Cytokine-enhanced expression of glycoprotein Ib alpha in human endothelium.

Platelet glycoprotein Ib is a major platelet membrane protein composed of two disulfide-linked chains, termed the alpha and beta chains. The larger alpha chain (GpIb alpha), a platelet receptor for von Willebrand factor, plays a major role in mediating platelet adhesion to the subendothelium. Our laboratories have previously reported synthesis of a protein in human endothelial cells that is immunoprecipitated with polyclonal and monoclonal antibodies to platelet GpIb alpha. Lopez et al. (Lopez, J. A., Chung, D. W., Fujikawa, K., Hagan, F. S., Papayannopoulou, T., and Roth, G. J. (1987) Proc. Natl. Acad. Sci. U.S.A. 84, 5615-5619) have reported the cloning of GpIb alpha from a human erythroleukemia (HEL) cell cDNA library. Using this clone as probe, we have isolated two partial GpIb alpha clones from a human umbilical vein endothelial cell lambda gt11 cDNA library.
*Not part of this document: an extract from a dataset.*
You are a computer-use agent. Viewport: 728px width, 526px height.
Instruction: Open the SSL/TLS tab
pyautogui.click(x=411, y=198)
These clones were localized within HEL-derived GpIb alpha cDNA by sequence and restriction enzyme analysis. Additionally, they detected the same message species in HEL and tonsilar RNA that was detected with the HEL GpIb alpha cDNA. Low level GpIb alpha mRNA expression was detected in cultured human umbilical vein endothelial cells, which was increased by treatment of the cells with tumor necrosis factor-alpha. This effect was enhanced by pretreatment with interferon-gamma. Additionally, localization of GpIb alpha in endothelium of fresh tonsilar tissue was demonstrated by immunohistochemistry and in situ hybridization. GpIb alpha may play a role in mediating platelet or other effector cell adhesion to activated endothelium.